#### Text provided

Sotheby's T. rex Auction: When Science Takes a Backseat to 'Ooh, Shiny'
Sotheby's is auctioning a spectacular T. rex skeleton for up to $30 million, but paleontologists worry it will end up in a private collection, lost to science forever - unless someone decides philanthropy is cooler than a giant fossil in their foyer.
Forget the sale of the century - Sotheby's is aiming for the sale of the epoch. On July 14, the auction house opened live bidding on assorted fossils, but the main attraction is lot 20: a rare 67-million-year-old Tyrannosaurus rex skeleton dubbed Gus. Billed as one of the largest and most complete T. rexes ever found, it's expected to fetch up to $30 million. The highest bidder - whether a public museum or a private collector with more money than scruples - gets to take it home. And paleontologists are, predictably, losing their minds.
Gus is a big deal, boasting 183 fossil bone elements (about 61% complete by bone count). It was discovered on a South Dakota ranch and is now mounted on a custom steel armature, posed mid-chase with a mouth full of dagger teeth. Thomas Holtz, a tyrannosaur specialist at the University of Maryland, calls it "scientifically significant" - which is paleontologist-speak for "please don't let this end up in someone's man cave."
The private-collector trend started in earnest in 1997 when Sotheby's auctioned Sue - the most complete T. rex on record - for $8.4 million. That sale clarified that in the US, whoever owns the land owns the fossils. The market has been booming ever since, with ultrarich individuals snapping up dinosaurs like luxury handbags. A 2025 study found more T. rex fossils in private collections than in public trusts. In 2024, hedge fund billionaire Ken Griffin paid $44.6 million for a Stegosaurus named Apex. Last year, an anonymous buyer dropped $30.5 million on the only known juvenile Ceratosaurus. Museums simply can't compete.

########
#### Information provided

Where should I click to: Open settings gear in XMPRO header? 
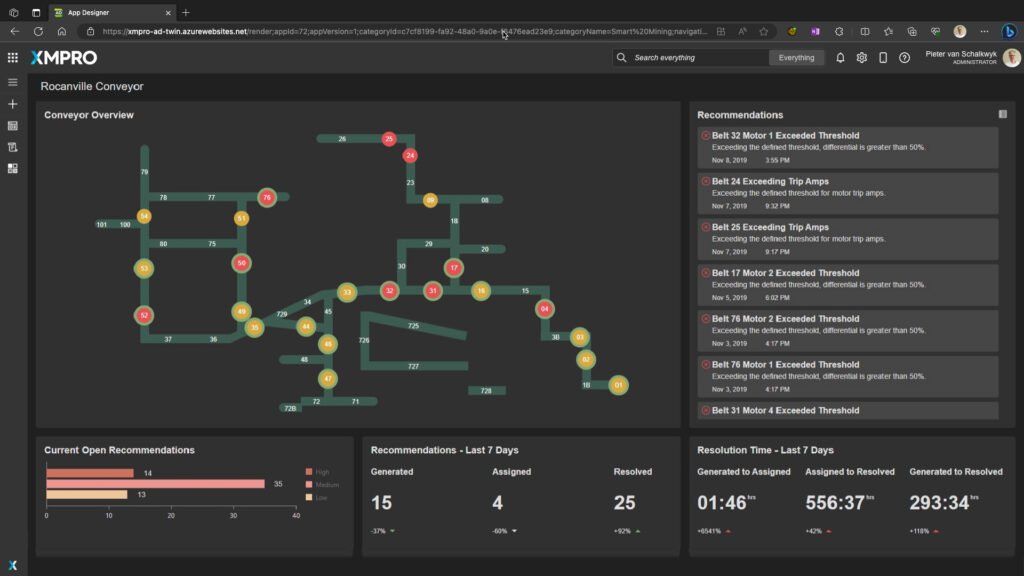tap(862, 58)
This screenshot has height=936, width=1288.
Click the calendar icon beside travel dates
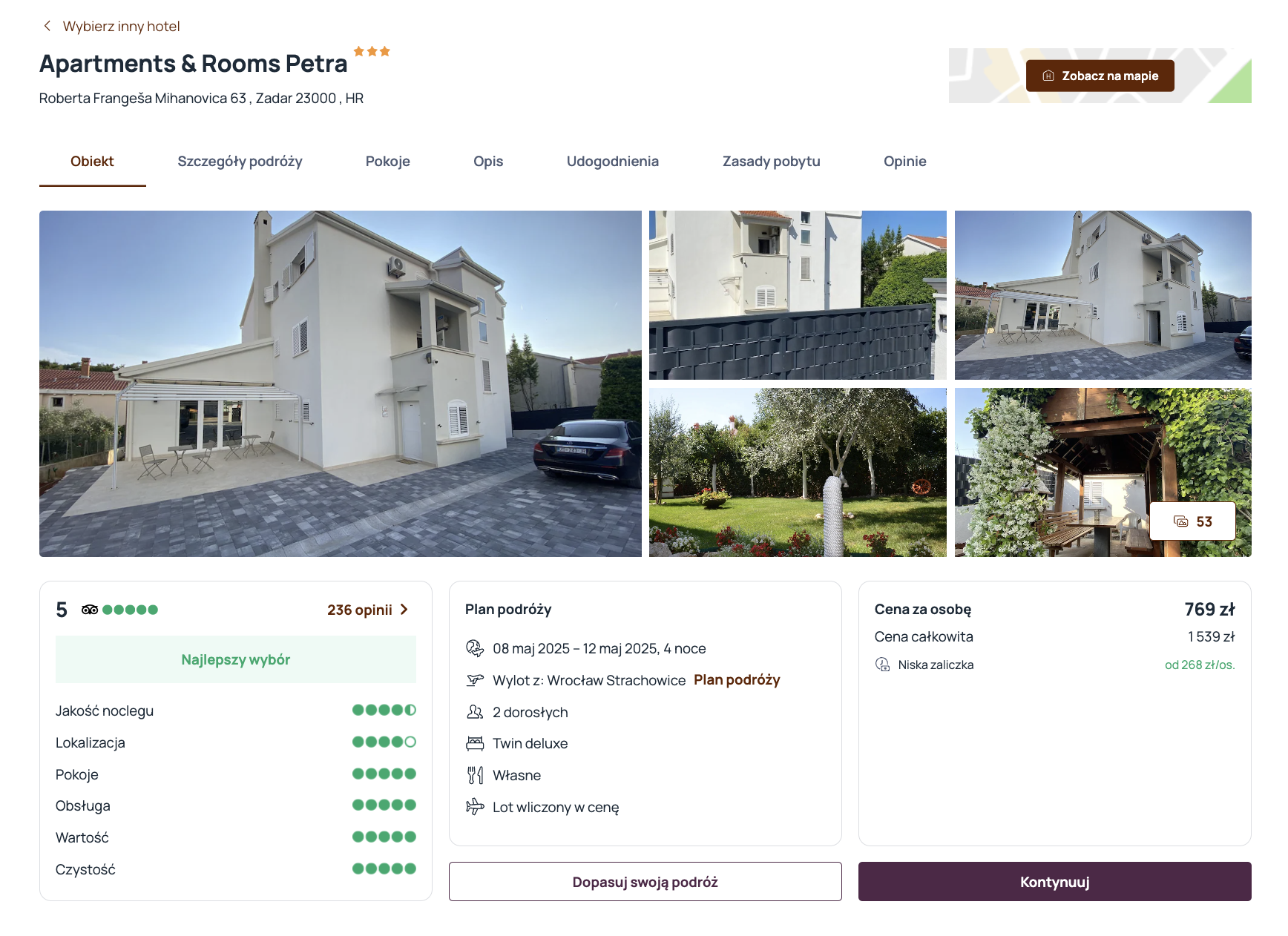pos(475,648)
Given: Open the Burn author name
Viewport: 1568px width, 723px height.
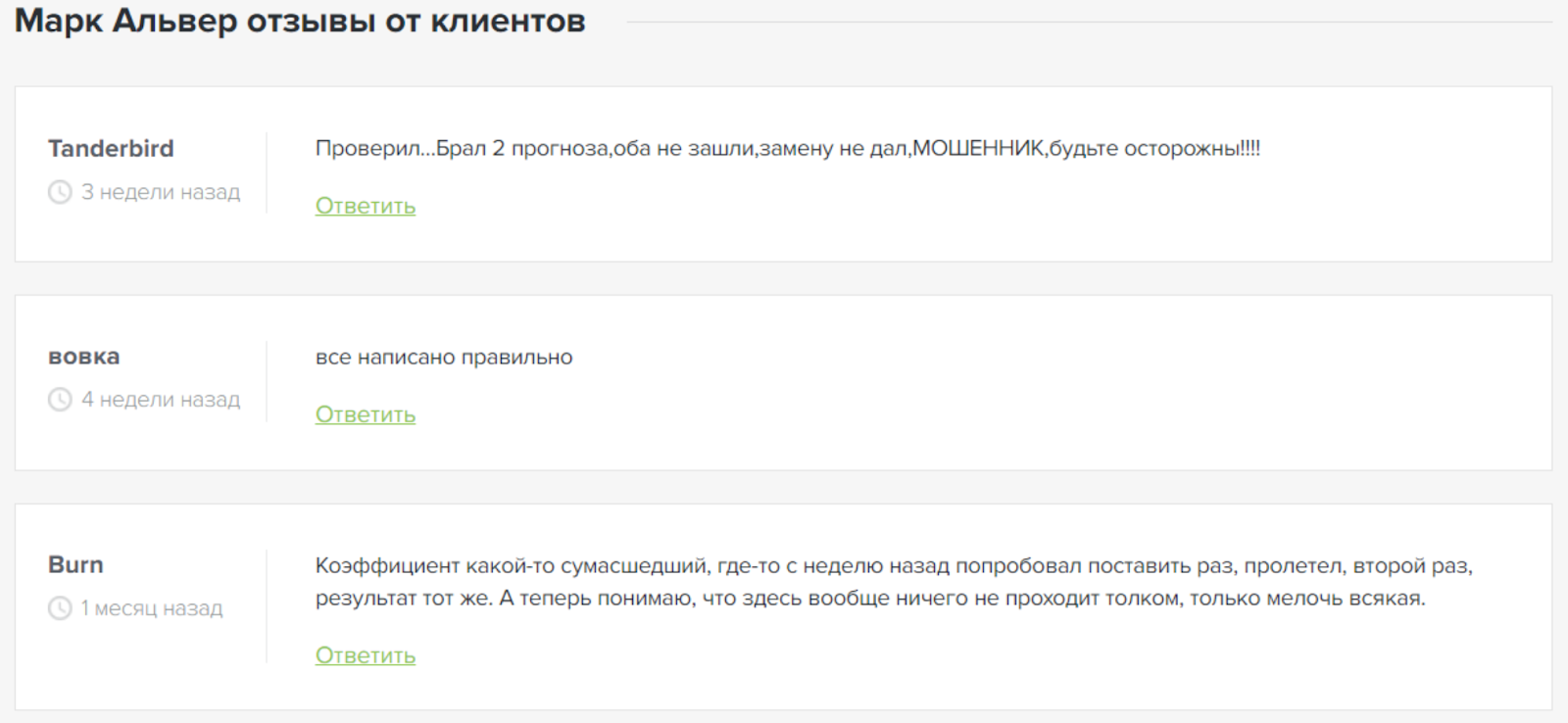Looking at the screenshot, I should point(75,565).
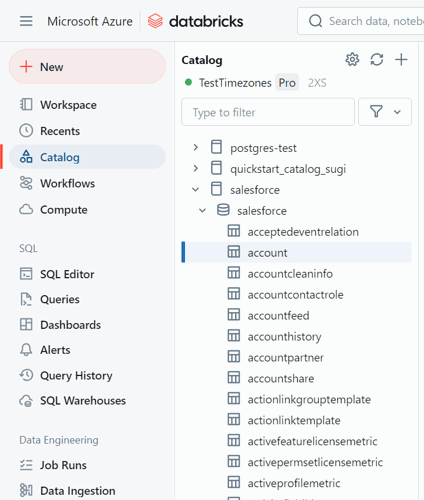Collapse the salesforce catalog
This screenshot has width=424, height=500.
pos(196,190)
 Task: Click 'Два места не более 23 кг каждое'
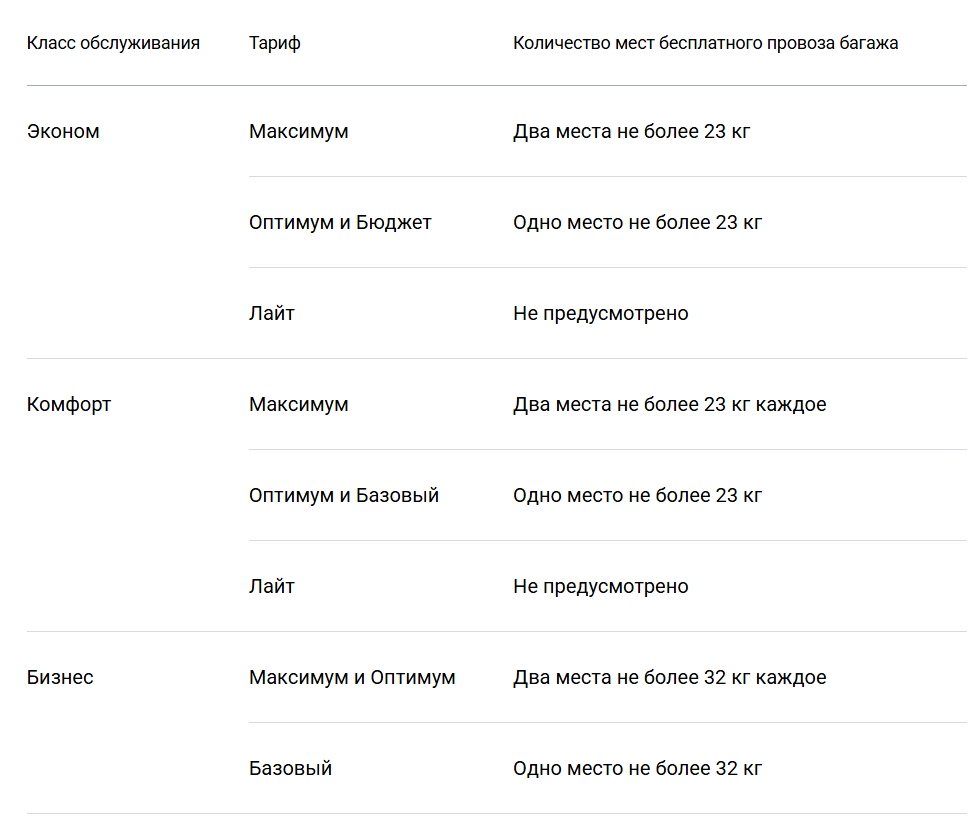(669, 404)
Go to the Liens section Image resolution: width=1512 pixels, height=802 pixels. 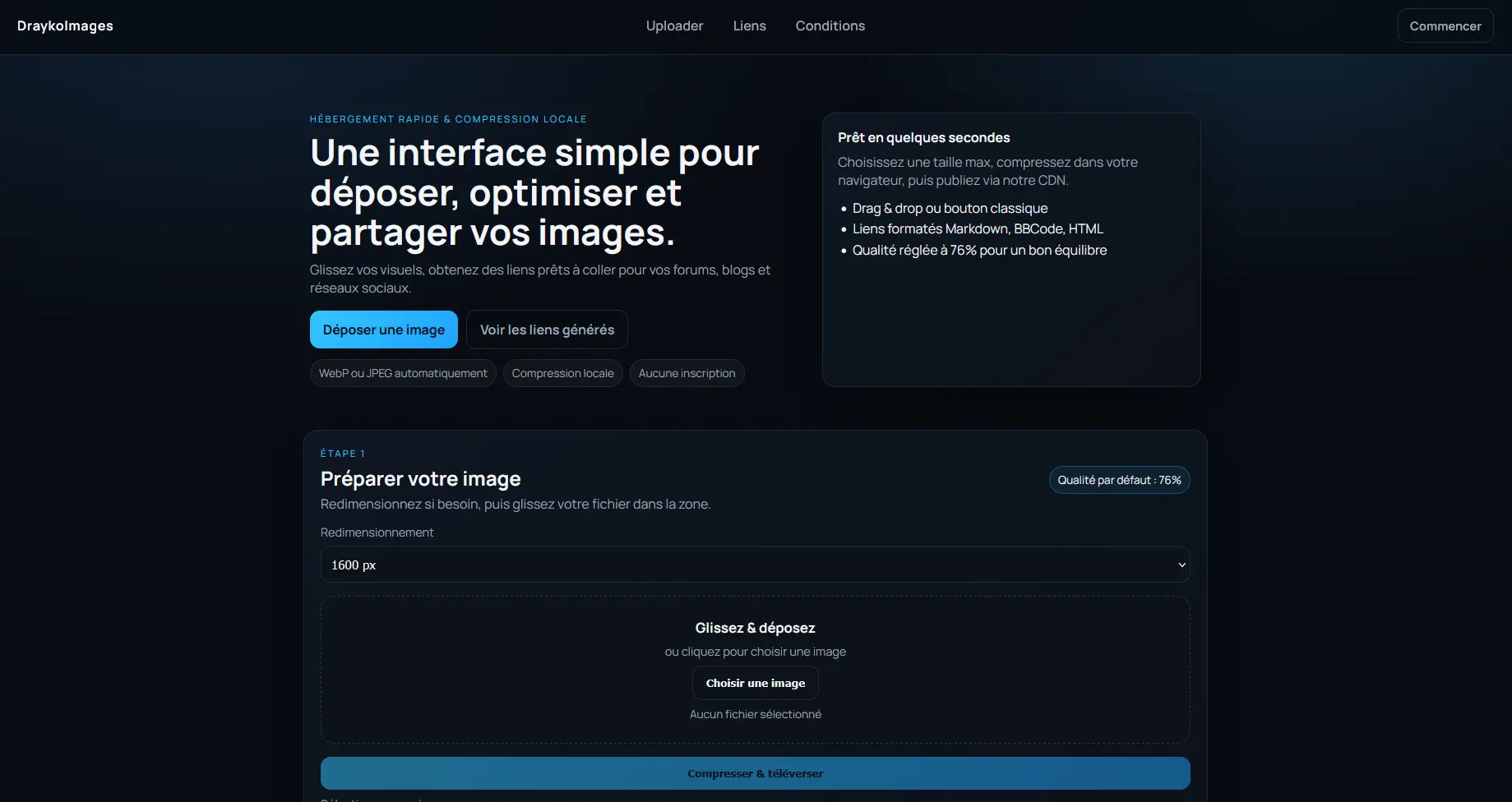[x=749, y=26]
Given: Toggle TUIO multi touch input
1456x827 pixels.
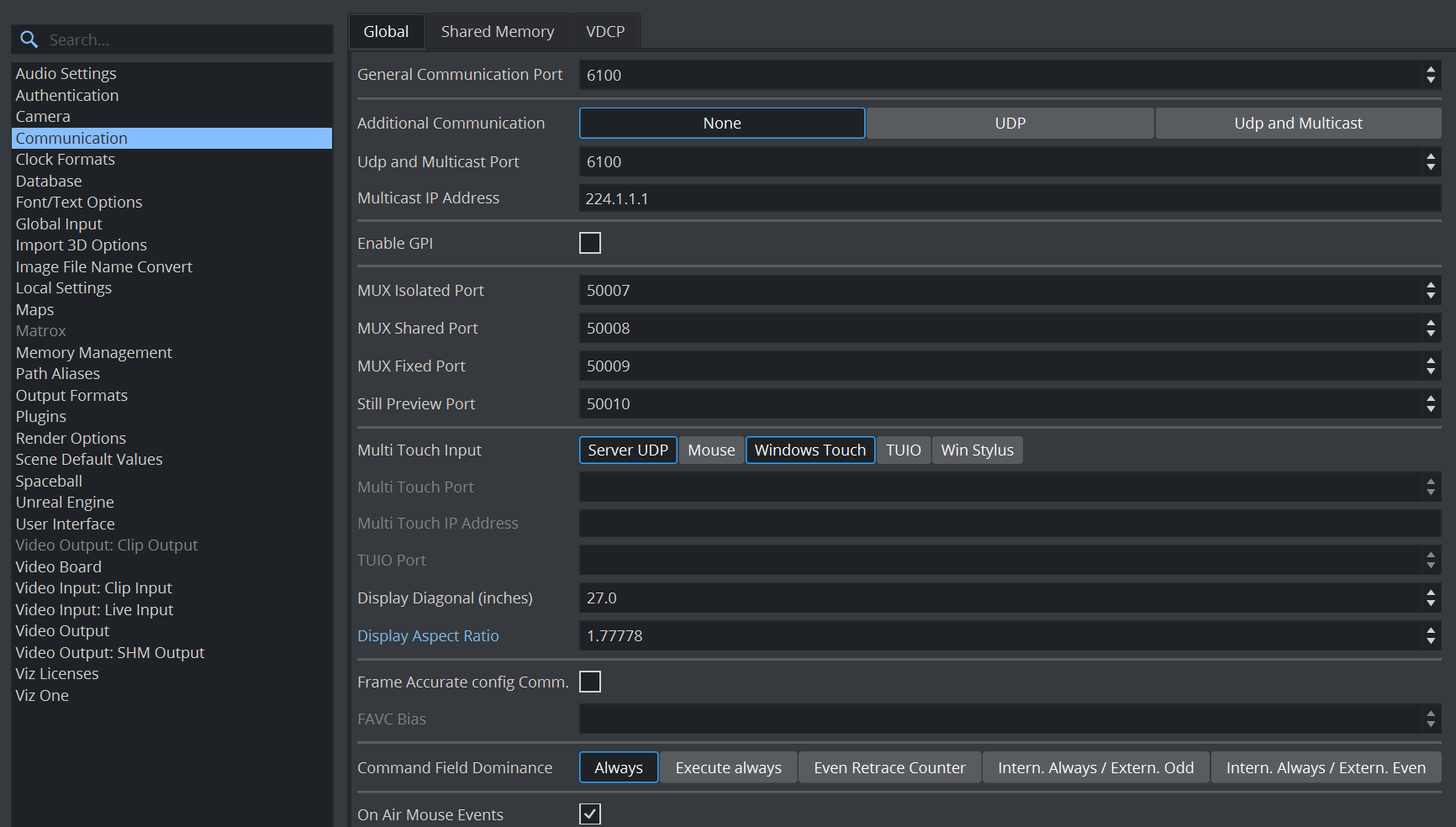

########

§ Things to do:
a) In the article on the Sotheby's T. rex auction, what price did Sue fetch when Sotheby's sold it in 1997?
b) Extend the article on the Sotheby's T. rex auction, picking up after its final paragraph.

§ Results by task:
a) $8.4 million

b)
Auction houses argue they're rescuing fossils from erosion and funding expert excavation. "If a fossil is not excavated, it's lost to everyone," says Cassandra Hatton, Sotheby's head of science and natural history. Paleontologists counter that commercial outfits often fail to document geological context - essential for understanding how the organism died and what ecosystem it inhabited. Mounting bones for artistic display makes them impossible to study with modern techniques like CT imaging. And auction firms may play fast and loose with science to boost appeal. For Gus, Sotheby's describes holes in the jaw as tyrannosaurid bite marks - a dramatic story that Stuart Sumida, a paleontologist at California State University, San Bernardino, calls "probably wrong." The holes are perfectly round and smooth-edged, more like infections. "T. rex probably just had really bad breath," Sumida says.
The central issue: when fossils end up in private hands, they're lost to science. Even loans to museums violate the principle of permanent public access required for reproducibility - and for publication in scientific journals. "A scientifically important fossil isn't just a static object; it's a permanent source of data that future generations will study with tools that haven't even been invented yet," says Kristi Curry Rogers of Macalester College. "None of these discoveries would have been possible if the fossils had disappeared into private collections."
Sumida and Rogers are working with the Society of Vertebrate Paleontology to act as a liaison between private collectors and museums, hoping to persuade buyers to donate fossils immediately. "The best outcome is when those with the means to acquire an extraordinary fossil choose to immediately place it in the public trust," Rogers says. The society is in talks with some collectors but hasn't yet approached Gus's future owner. Let's hope whoever buys Gus has a conscience - or at least a tax deduction in mind.